At the line with "693x707 pixels.", start repeating the data, and continue line by line through the final line, exactly.

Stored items
%%
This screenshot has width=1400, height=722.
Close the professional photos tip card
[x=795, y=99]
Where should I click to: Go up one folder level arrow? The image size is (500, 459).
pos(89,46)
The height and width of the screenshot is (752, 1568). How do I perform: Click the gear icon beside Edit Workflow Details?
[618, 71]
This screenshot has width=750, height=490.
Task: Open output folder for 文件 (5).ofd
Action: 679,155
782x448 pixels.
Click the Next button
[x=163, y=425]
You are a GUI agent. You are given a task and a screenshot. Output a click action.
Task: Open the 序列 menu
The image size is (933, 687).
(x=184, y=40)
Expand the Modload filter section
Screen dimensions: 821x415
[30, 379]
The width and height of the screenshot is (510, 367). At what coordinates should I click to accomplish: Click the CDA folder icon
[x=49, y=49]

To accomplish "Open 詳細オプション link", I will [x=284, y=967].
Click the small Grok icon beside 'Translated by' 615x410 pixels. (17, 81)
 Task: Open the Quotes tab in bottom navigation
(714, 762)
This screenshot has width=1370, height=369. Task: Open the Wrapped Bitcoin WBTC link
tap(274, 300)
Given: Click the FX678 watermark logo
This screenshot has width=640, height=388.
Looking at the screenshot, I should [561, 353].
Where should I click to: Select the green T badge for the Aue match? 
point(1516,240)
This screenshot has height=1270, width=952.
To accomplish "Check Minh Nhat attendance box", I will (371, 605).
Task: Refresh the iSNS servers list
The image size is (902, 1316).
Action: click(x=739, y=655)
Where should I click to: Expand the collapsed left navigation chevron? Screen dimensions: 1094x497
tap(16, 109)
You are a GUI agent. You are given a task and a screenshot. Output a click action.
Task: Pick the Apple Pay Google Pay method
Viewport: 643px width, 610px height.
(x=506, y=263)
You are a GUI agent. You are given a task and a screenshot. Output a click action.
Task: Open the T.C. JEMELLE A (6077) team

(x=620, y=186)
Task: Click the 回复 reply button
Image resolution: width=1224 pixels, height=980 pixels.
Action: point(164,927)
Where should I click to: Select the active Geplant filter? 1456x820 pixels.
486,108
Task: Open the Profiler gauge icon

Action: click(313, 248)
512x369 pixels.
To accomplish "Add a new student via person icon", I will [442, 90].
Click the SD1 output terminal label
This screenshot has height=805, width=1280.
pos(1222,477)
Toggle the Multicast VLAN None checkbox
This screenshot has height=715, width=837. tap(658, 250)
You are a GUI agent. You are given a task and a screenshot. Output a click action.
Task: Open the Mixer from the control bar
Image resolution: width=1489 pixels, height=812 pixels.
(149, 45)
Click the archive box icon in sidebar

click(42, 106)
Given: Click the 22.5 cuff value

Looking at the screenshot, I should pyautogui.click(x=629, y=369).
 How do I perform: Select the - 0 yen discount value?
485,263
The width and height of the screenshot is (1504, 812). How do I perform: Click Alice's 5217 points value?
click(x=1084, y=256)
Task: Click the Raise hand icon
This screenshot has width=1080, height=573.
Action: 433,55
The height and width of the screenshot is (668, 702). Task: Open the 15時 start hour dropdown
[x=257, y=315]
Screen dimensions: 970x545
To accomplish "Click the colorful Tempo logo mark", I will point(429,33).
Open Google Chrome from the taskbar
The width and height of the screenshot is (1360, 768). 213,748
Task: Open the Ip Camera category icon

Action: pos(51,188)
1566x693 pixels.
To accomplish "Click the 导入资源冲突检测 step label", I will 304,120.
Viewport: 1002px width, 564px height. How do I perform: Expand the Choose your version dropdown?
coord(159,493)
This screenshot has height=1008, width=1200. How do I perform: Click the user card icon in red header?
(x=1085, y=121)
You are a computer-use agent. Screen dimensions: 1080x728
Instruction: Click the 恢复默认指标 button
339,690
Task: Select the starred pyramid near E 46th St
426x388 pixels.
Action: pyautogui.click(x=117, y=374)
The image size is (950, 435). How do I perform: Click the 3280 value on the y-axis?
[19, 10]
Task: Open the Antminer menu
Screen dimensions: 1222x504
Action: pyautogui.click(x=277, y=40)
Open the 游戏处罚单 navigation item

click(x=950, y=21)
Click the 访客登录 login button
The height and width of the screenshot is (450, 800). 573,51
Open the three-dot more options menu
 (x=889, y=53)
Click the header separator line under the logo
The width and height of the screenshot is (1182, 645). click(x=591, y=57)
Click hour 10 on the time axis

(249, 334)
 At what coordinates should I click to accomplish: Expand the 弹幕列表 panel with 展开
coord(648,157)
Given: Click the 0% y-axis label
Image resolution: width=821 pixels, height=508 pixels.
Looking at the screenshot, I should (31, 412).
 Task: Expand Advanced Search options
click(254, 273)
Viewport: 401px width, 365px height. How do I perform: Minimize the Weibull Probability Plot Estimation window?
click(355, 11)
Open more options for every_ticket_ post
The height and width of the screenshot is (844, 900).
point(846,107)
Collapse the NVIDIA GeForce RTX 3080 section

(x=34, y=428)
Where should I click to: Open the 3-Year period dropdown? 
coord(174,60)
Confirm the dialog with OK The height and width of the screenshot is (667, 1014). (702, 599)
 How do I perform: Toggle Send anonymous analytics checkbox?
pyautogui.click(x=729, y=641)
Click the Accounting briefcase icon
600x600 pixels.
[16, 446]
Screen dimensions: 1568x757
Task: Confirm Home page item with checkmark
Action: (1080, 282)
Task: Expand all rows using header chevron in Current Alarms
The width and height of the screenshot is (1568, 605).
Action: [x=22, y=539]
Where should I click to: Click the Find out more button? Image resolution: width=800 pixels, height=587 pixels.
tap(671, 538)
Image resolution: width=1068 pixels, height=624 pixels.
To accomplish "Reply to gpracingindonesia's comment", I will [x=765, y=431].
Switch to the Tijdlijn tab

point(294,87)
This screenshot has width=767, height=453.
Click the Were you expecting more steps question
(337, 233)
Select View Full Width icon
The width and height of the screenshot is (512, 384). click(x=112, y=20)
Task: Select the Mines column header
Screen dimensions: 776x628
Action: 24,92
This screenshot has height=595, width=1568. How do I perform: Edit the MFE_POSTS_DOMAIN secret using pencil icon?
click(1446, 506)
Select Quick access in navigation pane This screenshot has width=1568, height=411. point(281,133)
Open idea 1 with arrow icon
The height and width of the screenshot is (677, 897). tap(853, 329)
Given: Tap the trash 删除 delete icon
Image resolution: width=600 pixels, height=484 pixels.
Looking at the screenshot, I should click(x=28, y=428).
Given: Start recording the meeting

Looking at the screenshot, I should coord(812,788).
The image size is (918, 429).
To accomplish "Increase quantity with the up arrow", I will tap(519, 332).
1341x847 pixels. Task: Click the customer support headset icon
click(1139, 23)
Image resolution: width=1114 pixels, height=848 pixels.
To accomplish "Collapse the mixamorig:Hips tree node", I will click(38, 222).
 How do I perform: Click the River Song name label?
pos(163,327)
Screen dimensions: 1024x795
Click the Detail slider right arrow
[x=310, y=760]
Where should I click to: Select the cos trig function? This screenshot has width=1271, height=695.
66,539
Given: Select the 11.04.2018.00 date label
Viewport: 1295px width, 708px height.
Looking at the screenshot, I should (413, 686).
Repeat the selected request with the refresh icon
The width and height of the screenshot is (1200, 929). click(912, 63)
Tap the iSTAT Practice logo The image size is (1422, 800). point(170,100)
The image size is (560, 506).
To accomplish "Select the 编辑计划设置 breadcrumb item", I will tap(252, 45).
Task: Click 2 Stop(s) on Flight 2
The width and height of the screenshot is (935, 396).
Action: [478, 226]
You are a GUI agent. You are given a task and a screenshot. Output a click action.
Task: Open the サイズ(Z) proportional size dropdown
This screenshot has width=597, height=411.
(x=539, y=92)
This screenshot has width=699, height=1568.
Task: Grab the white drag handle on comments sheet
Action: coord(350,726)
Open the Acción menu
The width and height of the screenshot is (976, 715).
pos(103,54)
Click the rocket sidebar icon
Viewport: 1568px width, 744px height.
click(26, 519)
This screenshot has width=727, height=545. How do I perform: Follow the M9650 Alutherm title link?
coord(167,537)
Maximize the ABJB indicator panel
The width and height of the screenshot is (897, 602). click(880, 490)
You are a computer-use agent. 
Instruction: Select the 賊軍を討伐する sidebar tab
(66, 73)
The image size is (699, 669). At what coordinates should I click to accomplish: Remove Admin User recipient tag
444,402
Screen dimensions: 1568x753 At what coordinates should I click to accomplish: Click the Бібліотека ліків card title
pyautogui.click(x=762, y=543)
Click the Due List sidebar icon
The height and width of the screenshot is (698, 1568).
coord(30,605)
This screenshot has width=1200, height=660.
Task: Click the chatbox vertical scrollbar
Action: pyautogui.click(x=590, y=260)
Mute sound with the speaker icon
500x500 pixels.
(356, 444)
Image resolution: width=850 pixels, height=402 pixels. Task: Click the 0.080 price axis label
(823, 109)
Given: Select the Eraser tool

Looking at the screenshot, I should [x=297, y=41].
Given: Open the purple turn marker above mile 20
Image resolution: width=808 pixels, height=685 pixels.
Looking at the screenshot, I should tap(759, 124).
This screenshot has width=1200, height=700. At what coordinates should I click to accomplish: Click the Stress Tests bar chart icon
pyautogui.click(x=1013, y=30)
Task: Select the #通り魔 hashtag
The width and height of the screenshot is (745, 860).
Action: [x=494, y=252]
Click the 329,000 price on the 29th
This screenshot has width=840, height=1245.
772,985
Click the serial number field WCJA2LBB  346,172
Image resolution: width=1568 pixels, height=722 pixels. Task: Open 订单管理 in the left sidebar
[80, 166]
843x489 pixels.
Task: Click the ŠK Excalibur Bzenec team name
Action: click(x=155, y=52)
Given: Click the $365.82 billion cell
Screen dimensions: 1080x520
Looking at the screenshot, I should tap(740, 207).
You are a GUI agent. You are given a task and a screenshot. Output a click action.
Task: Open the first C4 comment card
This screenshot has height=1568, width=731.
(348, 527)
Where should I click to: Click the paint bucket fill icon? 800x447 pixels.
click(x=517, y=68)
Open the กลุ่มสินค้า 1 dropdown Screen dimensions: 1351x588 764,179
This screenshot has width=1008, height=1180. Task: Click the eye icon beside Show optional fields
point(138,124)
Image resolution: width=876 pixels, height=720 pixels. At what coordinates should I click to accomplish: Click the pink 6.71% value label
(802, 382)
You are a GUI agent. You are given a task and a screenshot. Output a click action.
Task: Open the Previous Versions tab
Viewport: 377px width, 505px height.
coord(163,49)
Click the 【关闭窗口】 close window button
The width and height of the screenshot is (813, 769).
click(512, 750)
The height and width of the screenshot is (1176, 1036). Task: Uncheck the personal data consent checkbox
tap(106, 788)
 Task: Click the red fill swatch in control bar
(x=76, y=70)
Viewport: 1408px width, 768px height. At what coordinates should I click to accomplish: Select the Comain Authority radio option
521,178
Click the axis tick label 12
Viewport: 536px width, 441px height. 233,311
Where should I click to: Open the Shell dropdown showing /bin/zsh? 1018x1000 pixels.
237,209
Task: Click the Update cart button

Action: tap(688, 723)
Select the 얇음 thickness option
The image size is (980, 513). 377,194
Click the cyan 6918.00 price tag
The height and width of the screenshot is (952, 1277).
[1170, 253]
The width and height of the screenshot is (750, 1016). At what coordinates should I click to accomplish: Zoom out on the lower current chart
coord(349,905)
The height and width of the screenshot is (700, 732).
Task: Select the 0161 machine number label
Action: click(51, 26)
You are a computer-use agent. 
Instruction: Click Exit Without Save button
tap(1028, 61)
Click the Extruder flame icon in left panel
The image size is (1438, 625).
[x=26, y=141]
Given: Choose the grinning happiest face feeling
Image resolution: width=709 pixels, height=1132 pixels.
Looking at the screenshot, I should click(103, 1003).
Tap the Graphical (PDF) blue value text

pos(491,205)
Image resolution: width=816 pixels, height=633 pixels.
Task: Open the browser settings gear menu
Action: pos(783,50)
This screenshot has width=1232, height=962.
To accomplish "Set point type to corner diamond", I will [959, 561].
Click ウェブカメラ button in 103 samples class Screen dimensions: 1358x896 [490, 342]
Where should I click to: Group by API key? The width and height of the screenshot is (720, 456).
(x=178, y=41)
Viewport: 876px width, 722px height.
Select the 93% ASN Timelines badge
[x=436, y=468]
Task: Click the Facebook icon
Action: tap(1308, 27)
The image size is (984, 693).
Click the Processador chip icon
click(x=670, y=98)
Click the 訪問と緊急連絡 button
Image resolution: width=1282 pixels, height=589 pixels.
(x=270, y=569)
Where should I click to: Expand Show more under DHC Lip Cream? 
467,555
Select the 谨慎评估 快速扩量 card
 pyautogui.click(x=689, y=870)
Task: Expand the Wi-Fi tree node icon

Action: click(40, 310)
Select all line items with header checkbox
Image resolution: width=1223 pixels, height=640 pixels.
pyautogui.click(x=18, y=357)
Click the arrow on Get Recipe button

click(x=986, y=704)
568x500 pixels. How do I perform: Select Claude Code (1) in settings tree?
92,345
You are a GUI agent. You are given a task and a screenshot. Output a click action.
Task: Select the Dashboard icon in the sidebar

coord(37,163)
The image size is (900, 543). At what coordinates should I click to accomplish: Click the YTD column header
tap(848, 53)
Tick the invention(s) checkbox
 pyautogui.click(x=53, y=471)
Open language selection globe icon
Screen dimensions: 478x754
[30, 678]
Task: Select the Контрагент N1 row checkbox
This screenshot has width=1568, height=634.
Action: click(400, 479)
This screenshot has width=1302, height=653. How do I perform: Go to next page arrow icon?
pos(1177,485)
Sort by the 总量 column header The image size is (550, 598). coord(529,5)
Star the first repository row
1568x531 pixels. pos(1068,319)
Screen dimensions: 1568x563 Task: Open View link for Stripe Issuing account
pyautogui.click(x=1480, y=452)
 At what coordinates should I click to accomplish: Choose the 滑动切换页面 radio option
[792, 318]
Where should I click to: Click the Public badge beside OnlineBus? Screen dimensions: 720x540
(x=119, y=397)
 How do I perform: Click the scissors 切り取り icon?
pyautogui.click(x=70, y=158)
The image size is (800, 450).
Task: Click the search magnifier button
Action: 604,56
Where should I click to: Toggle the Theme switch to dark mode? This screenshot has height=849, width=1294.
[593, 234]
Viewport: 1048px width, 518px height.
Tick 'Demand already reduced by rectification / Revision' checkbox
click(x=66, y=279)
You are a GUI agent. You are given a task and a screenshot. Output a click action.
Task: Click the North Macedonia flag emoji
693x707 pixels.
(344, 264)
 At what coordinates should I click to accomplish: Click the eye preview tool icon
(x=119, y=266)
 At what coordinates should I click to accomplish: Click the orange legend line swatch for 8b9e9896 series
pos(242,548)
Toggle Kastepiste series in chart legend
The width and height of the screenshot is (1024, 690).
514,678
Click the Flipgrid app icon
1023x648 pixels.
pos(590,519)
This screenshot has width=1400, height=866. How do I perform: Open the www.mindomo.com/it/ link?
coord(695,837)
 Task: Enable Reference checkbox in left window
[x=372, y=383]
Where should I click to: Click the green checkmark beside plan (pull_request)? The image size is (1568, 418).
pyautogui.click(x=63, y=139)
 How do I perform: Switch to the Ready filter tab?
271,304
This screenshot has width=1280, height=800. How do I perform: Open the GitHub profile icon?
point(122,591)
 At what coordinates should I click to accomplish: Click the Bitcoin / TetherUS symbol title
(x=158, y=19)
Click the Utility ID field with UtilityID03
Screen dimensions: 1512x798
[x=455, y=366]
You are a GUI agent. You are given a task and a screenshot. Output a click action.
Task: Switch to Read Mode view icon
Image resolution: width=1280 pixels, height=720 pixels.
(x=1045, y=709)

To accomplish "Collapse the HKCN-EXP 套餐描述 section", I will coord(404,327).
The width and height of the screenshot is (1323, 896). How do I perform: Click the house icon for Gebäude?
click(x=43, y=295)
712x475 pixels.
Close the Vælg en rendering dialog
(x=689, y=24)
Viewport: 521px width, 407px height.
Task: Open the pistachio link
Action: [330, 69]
%%
> **Solution for this problem**
693x707 pixels.
(344, 264)
 At what coordinates should I click to accomplish: Click the eye preview tool icon
(x=119, y=266)
 At what coordinates should I click to accomplish: Click the orange legend line swatch for 8b9e9896 series
pos(242,548)
Toggle Kastepiste series in chart legend
The width and height of the screenshot is (1024, 690).
514,678
Click the Flipgrid app icon
1023x648 pixels.
pos(590,519)
This screenshot has width=1400, height=866. How do I perform: Open the www.mindomo.com/it/ link?
coord(695,837)
 Task: Enable Reference checkbox in left window
[x=372, y=383]
Where should I click to: Click the green checkmark beside plan (pull_request)? The image size is (1568, 418).
pyautogui.click(x=63, y=139)
 How do I perform: Switch to the Ready filter tab?
271,304
This screenshot has width=1280, height=800. How do I perform: Open the GitHub profile icon?
point(122,591)
 At what coordinates should I click to accomplish: Click the Bitcoin / TetherUS symbol title
(x=158, y=19)
Click the Utility ID field with UtilityID03
Screen dimensions: 1512x798
[x=455, y=366]
You are a GUI agent. You are given a task and a screenshot. Output a click action.
Task: Switch to Read Mode view icon
Image resolution: width=1280 pixels, height=720 pixels.
(x=1045, y=709)

To accomplish "Collapse the HKCN-EXP 套餐描述 section", I will coord(404,327).
The width and height of the screenshot is (1323, 896). How do I perform: Click the house icon for Gebäude?
click(x=43, y=295)
712x475 pixels.
Close the Vælg en rendering dialog
(x=689, y=24)
Viewport: 521px width, 407px height.
Task: Open the pistachio link
Action: [330, 69]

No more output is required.